▸ Data:
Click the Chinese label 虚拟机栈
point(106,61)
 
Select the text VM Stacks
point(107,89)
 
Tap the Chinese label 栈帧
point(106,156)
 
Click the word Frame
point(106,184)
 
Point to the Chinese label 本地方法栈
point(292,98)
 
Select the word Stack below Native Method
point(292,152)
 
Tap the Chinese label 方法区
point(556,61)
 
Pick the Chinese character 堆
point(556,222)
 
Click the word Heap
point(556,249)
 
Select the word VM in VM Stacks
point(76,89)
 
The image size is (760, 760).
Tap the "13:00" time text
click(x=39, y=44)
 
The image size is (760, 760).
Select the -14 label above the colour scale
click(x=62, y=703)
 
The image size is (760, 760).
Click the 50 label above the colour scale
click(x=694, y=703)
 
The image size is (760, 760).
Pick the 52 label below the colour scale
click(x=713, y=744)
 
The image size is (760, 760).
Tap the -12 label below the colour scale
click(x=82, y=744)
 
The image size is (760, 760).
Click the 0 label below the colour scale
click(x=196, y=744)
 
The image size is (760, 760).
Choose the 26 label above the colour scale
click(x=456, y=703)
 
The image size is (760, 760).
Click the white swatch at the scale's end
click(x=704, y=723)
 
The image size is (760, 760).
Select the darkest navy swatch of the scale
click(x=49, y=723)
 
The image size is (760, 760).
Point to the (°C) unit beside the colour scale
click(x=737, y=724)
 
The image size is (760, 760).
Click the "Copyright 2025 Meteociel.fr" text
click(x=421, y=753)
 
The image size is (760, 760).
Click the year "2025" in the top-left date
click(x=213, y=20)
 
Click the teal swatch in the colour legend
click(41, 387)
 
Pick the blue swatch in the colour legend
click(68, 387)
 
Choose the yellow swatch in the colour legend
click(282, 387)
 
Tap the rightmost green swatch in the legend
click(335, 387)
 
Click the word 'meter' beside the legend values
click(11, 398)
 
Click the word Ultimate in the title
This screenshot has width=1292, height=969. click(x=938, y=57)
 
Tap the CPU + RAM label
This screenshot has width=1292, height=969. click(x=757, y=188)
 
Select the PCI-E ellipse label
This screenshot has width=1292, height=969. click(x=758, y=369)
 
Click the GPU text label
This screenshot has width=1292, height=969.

▸ Task objective: Format every line of the records above as a Markdown table with the columns Number and Record line, numbering the rows in order and omitting blank lines.

▸ Result below:
| Number | Record line |
|---|---|
| 1 | Click the Chinese label 虚拟机栈 |
| 2 | point(106,61) |
| 3 | Select the text VM Stacks |
| 4 | point(107,89) |
| 5 | Tap the Chinese label 栈帧 |
| 6 | point(106,156) |
| 7 | Click the word Frame |
| 8 | point(106,184) |
| 9 | Point to the Chinese label 本地方法栈 |
| 10 | point(292,98) |
| 11 | Select the word Stack below Native Method |
| 12 | point(292,152) |
| 13 | Tap the Chinese label 方法区 |
| 14 | point(556,61) |
| 15 | Pick the Chinese character 堆 |
| 16 | point(556,222) |
| 17 | Click the word Heap |
| 18 | point(556,249) |
| 19 | Select the word VM in VM Stacks |
| 20 | point(76,89) |
| 21 | The image size is (760, 760). |
| 22 | Tap the "13:00" time text |
| 23 | click(x=39, y=44) |
| 24 | The image size is (760, 760). |
| 25 | Select the -14 label above the colour scale |
| 26 | click(x=62, y=703) |
| 27 | The image size is (760, 760). |
| 28 | Click the 50 label above the colour scale |
| 29 | click(x=694, y=703) |
| 30 | The image size is (760, 760). |
| 31 | Pick the 52 label below the colour scale |
| 32 | click(x=713, y=744) |
| 33 | The image size is (760, 760). |
| 34 | Tap the -12 label below the colour scale |
| 35 | click(x=82, y=744) |
| 36 | The image size is (760, 760). |
| 37 | Click the 0 label below the colour scale |
| 38 | click(x=196, y=744) |
| 39 | The image size is (760, 760). |
| 40 | Choose the 26 label above the colour scale |
| 41 | click(x=456, y=703) |
| 42 | The image size is (760, 760). |
| 43 | Click the white swatch at the scale's end |
| 44 | click(x=704, y=723) |
| 45 | The image size is (760, 760). |
| 46 | Select the darkest navy swatch of the scale |
| 47 | click(x=49, y=723) |
| 48 | The image size is (760, 760). |
| 49 | Point to the (°C) unit beside the colour scale |
| 50 | click(x=737, y=724) |
| 51 | The image size is (760, 760). |
| 52 | Click the "Copyright 2025 Meteociel.fr" text |
| 53 | click(x=421, y=753) |
| 54 | The image size is (760, 760). |
| 55 | Click the year "2025" in the top-left date |
| 56 | click(x=213, y=20) |
| 57 | Click the teal swatch in the colour legend |
| 58 | click(41, 387) |
| 59 | Pick the blue swatch in the colour legend |
| 60 | click(68, 387) |
| 61 | Choose the yellow swatch in the colour legend |
| 62 | click(282, 387) |
| 63 | Tap the rightmost green swatch in the legend |
| 64 | click(335, 387) |
| 65 | Click the word 'meter' beside the legend values |
| 66 | click(11, 398) |
| 67 | Click the word Ultimate in the title |
| 68 | This screenshot has width=1292, height=969. click(x=938, y=57) |
| 69 | Tap the CPU + RAM label |
| 70 | This screenshot has width=1292, height=969. click(x=757, y=188) |
| 71 | Select the PCI-E ellipse label |
| 72 | This screenshot has width=1292, height=969. click(x=758, y=369) |
| 73 | Click the GPU text label |
| 74 | This screenshot has width=1292, height=969. |